— The task —
Pull every line of text from the data below and reproduce each one unchanged, omitting the pictures.

* begin Records supplied *

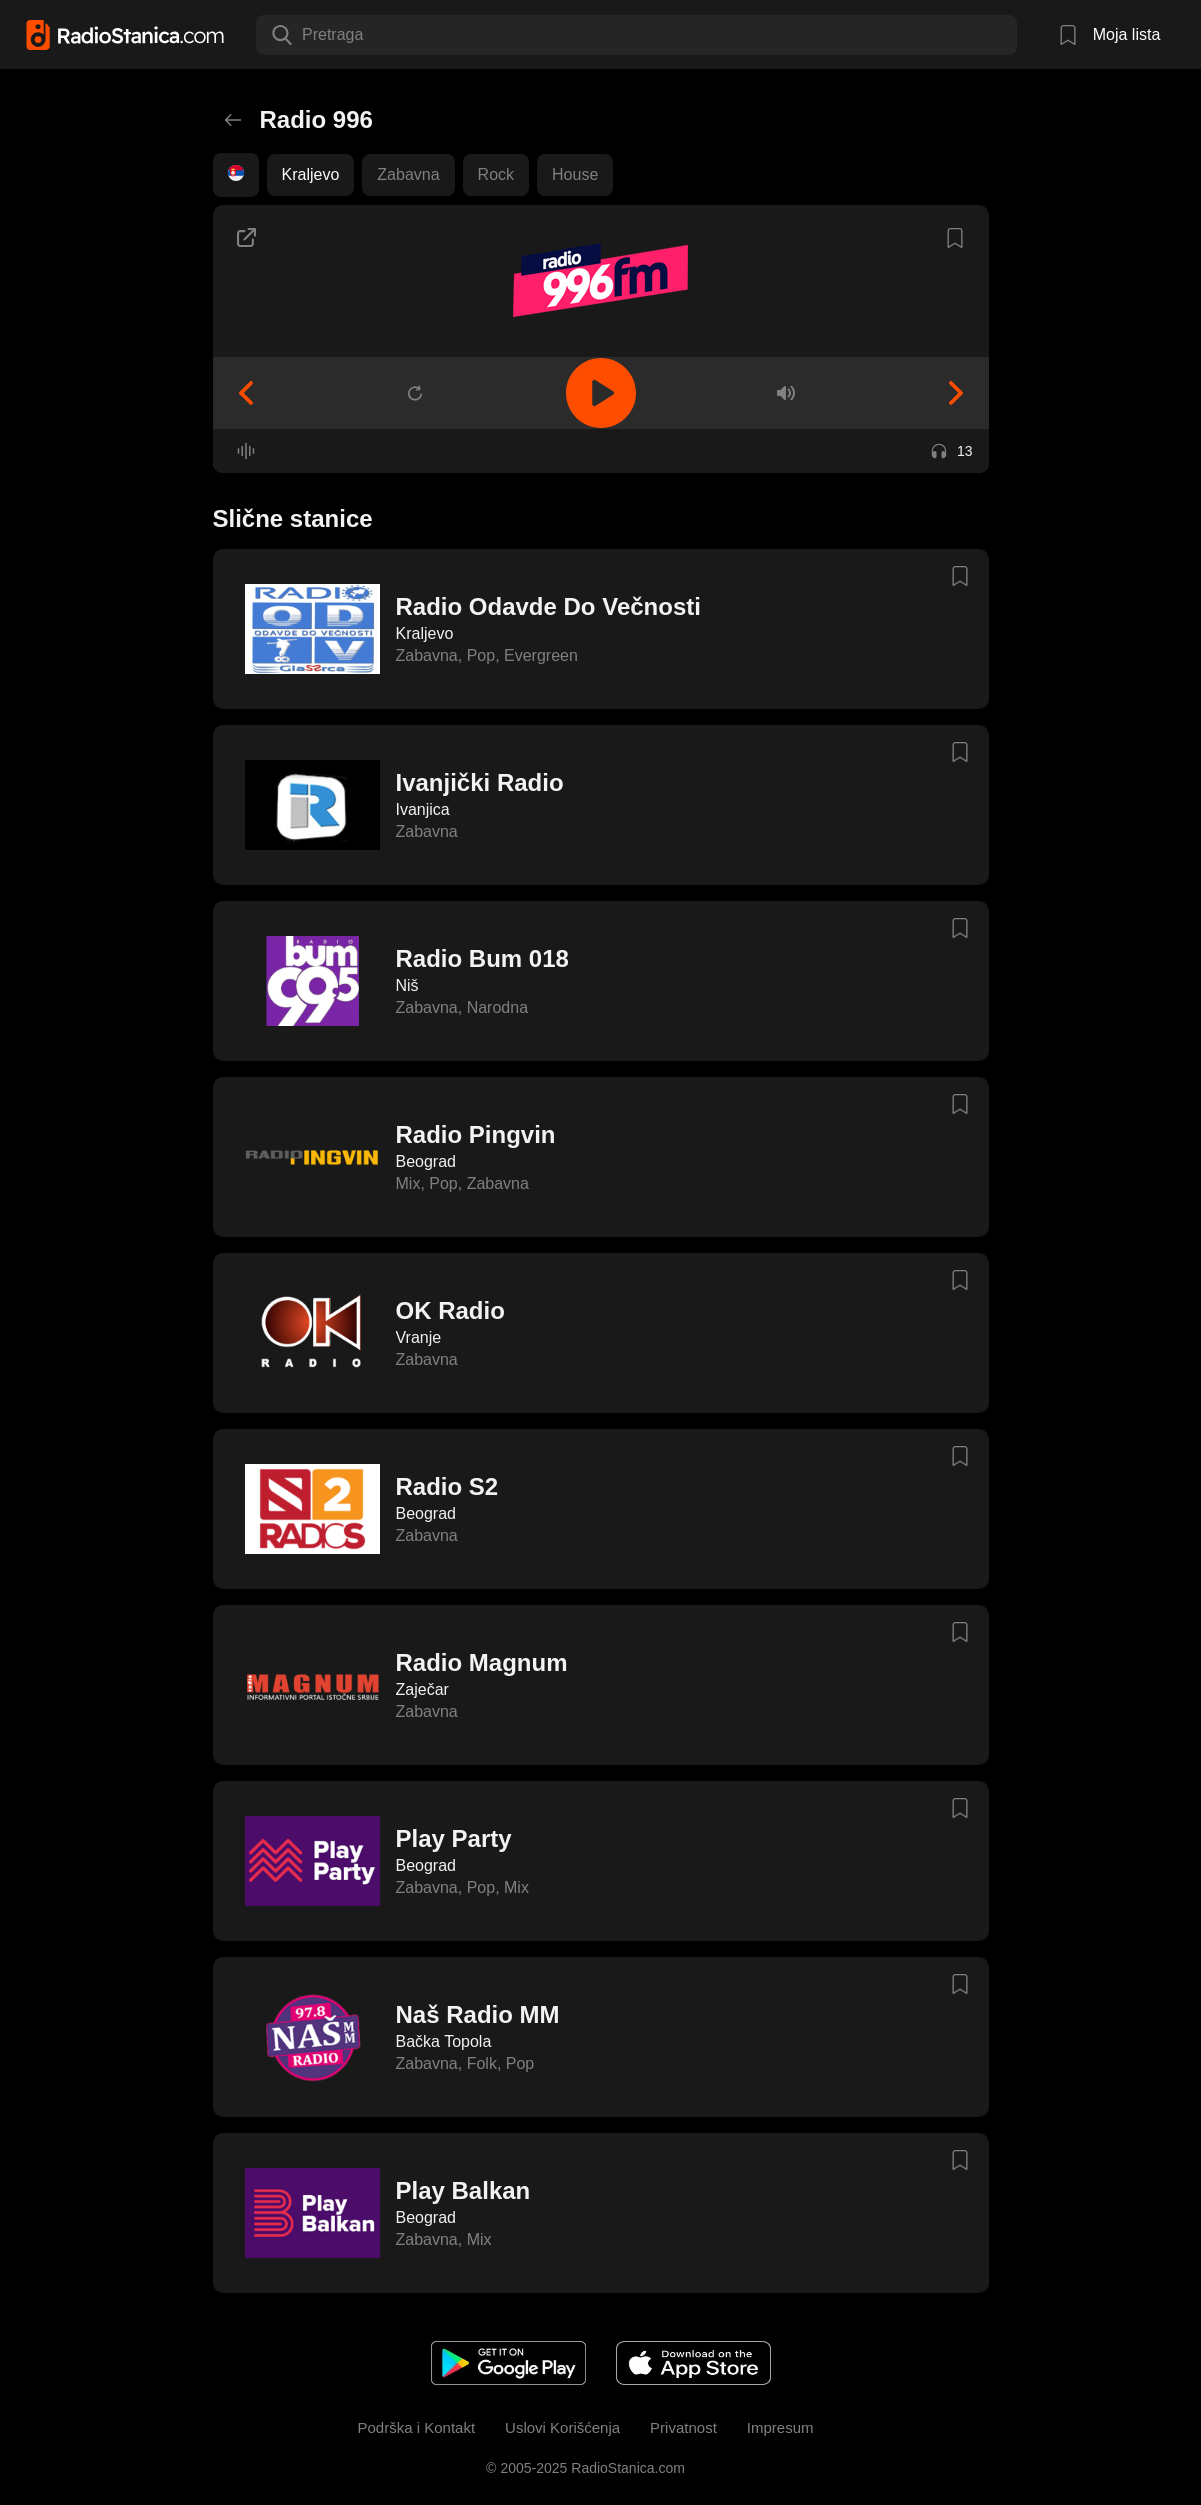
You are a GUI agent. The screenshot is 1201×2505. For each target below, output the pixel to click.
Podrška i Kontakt (417, 2427)
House (575, 174)
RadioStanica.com (626, 2468)
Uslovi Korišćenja (562, 2427)
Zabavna (408, 174)
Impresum (780, 2427)
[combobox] (304, 35)
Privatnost (683, 2427)
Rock (496, 174)
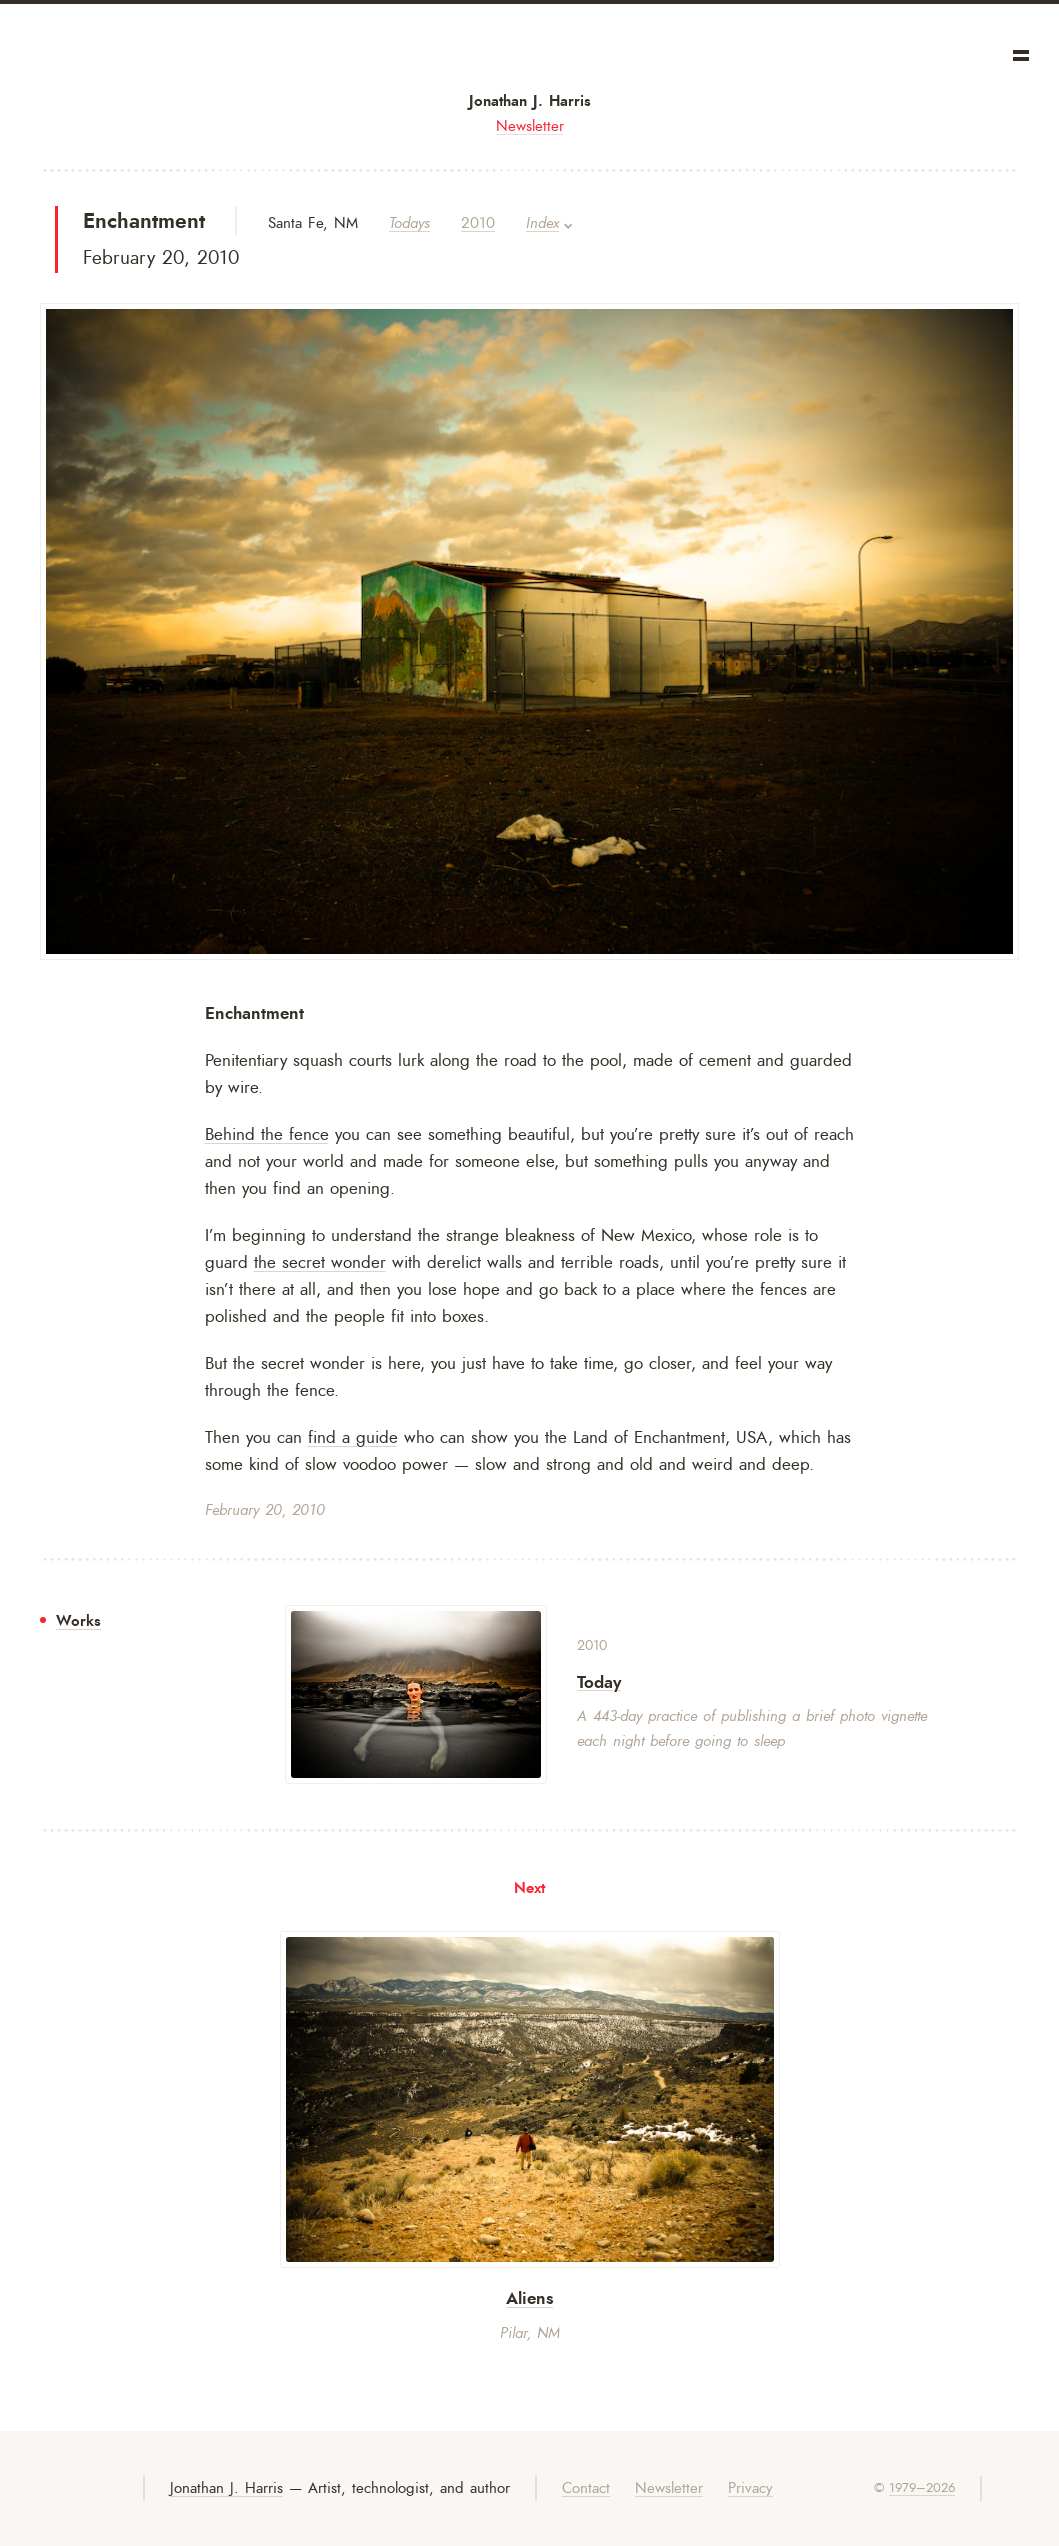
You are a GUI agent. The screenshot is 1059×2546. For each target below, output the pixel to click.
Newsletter (530, 126)
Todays (409, 223)
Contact (586, 2488)
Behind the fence (267, 1134)
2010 (478, 223)
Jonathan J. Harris (530, 101)
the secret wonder (320, 1262)
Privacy (750, 2488)
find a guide (353, 1437)
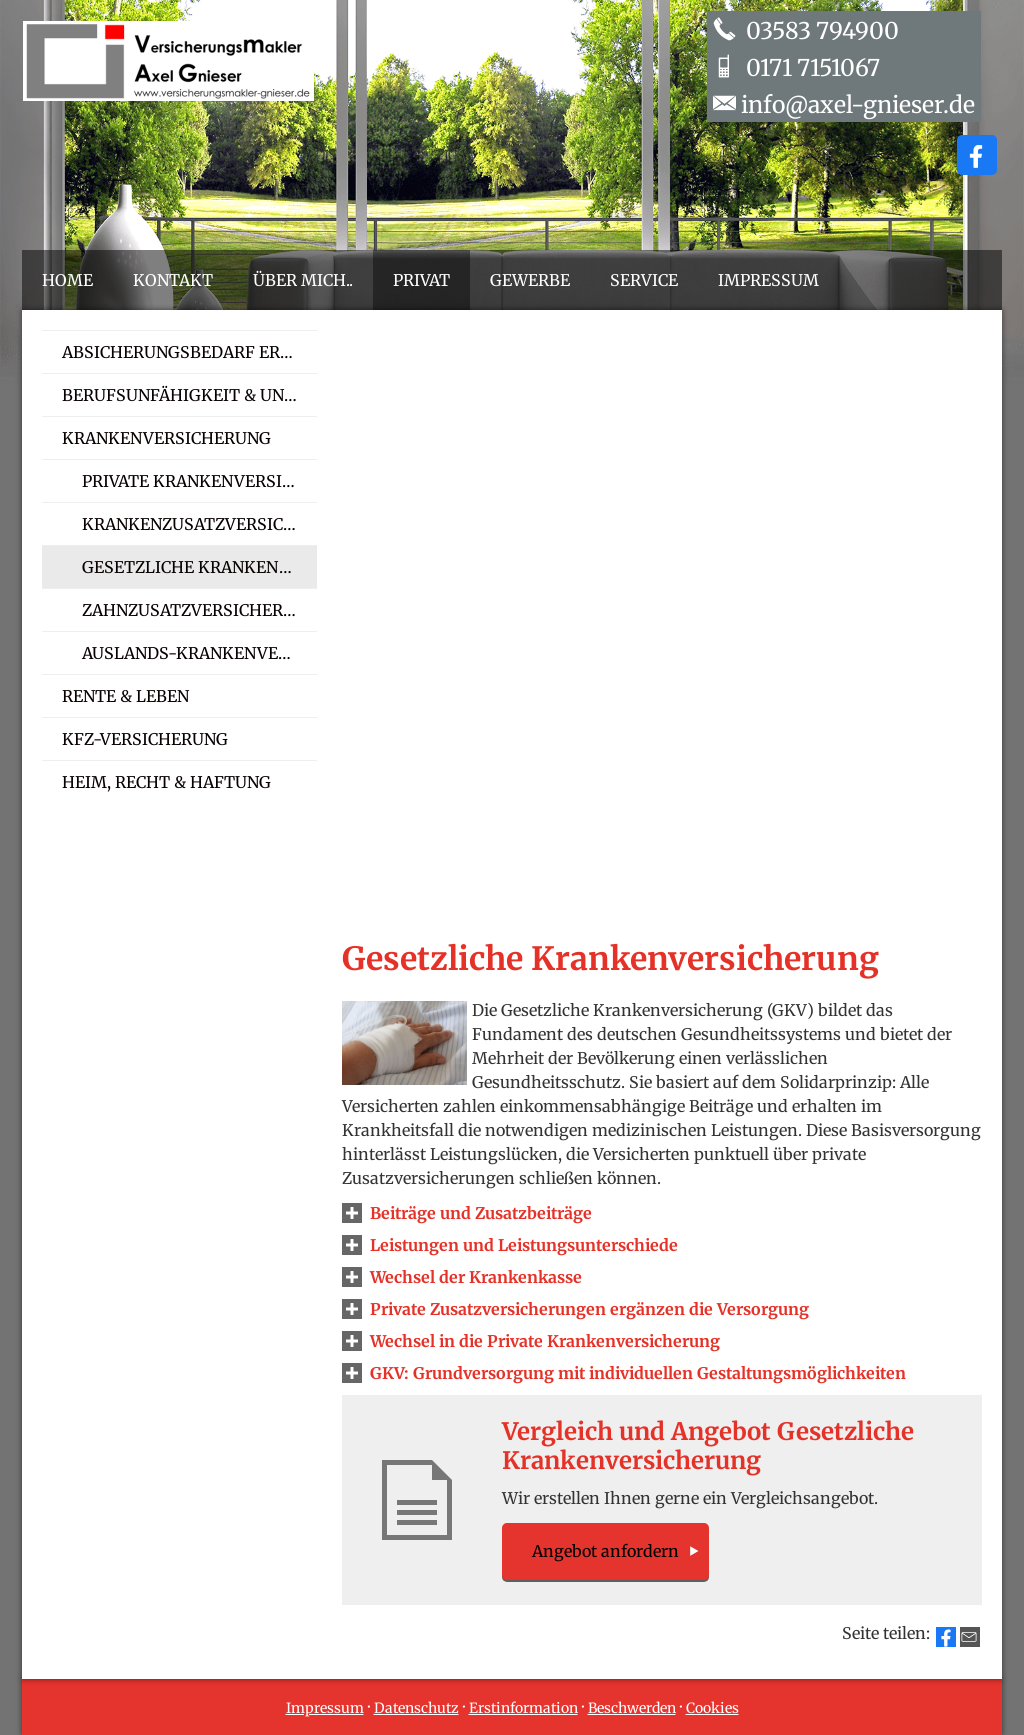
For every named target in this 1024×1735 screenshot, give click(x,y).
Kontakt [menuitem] (173, 280)
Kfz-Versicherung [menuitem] (145, 739)
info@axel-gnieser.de (858, 104)
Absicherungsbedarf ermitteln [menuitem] (189, 352)
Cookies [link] (712, 1708)
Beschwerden (632, 1708)
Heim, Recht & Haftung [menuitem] (166, 782)
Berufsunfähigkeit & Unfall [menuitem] (189, 395)
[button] (481, 1213)
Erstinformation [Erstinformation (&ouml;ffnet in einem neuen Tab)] (523, 1708)
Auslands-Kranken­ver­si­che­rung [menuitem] (199, 653)
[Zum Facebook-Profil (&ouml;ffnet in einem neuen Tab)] (977, 155)
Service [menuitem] (644, 280)
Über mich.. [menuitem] (303, 280)
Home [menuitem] (67, 280)
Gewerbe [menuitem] (530, 280)
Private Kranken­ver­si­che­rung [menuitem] (199, 481)
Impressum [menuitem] (768, 280)
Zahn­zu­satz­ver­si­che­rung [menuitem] (199, 610)
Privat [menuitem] (421, 280)
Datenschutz (416, 1708)
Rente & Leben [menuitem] (125, 696)
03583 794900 (820, 30)
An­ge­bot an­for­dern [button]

* end Records supplied *

— Exercise answer —
You are a GUI agent. The screenshot is 1201×2505. For each target below, output the pixel to click.
Podrška i Kontakt (417, 2427)
House (575, 174)
RadioStanica.com (626, 2468)
Uslovi Korišćenja (562, 2427)
Zabavna (408, 174)
Impresum (780, 2427)
[combobox] (304, 35)
Privatnost (683, 2427)
Rock (496, 174)
You are a GUI agent. The screenshot is 1059×2546. For each target below, output the pixel to click.
Newsletter (530, 126)
Todays (409, 223)
Contact (586, 2488)
Behind the fence (267, 1134)
2010 (478, 223)
Jonathan J. Harris (530, 101)
the secret wonder (320, 1262)
Privacy (750, 2488)
find a guide (353, 1437)
For every named target in this 1024×1735 screenshot, give click(x,y).
Kontakt [menuitem] (173, 280)
Kfz-Versicherung [menuitem] (145, 739)
info@axel-gnieser.de (858, 104)
Absicherungsbedarf ermitteln [menuitem] (189, 352)
Cookies [link] (712, 1708)
Beschwerden (632, 1708)
Heim, Recht & Haftung [menuitem] (166, 782)
Berufsunfähigkeit & Unfall [menuitem] (189, 395)
[button] (481, 1213)
Erstinformation [Erstinformation (&ouml;ffnet in einem neuen Tab)] (523, 1708)
Auslands-Kranken­ver­si­che­rung [menuitem] (199, 653)
[Zum Facebook-Profil (&ouml;ffnet in einem neuen Tab)] (977, 155)
Service [menuitem] (644, 280)
Über mich.. [menuitem] (303, 280)
Home [menuitem] (67, 280)
Gewerbe [menuitem] (530, 280)
Private Kranken­ver­si­che­rung [menuitem] (199, 481)
Impressum [menuitem] (768, 280)
Zahn­zu­satz­ver­si­che­rung [menuitem] (199, 610)
Privat [menuitem] (421, 280)
Datenschutz (416, 1708)
Rente & Leben [menuitem] (125, 696)
03583 794900 (820, 30)
An­ge­bot an­for­dern [button]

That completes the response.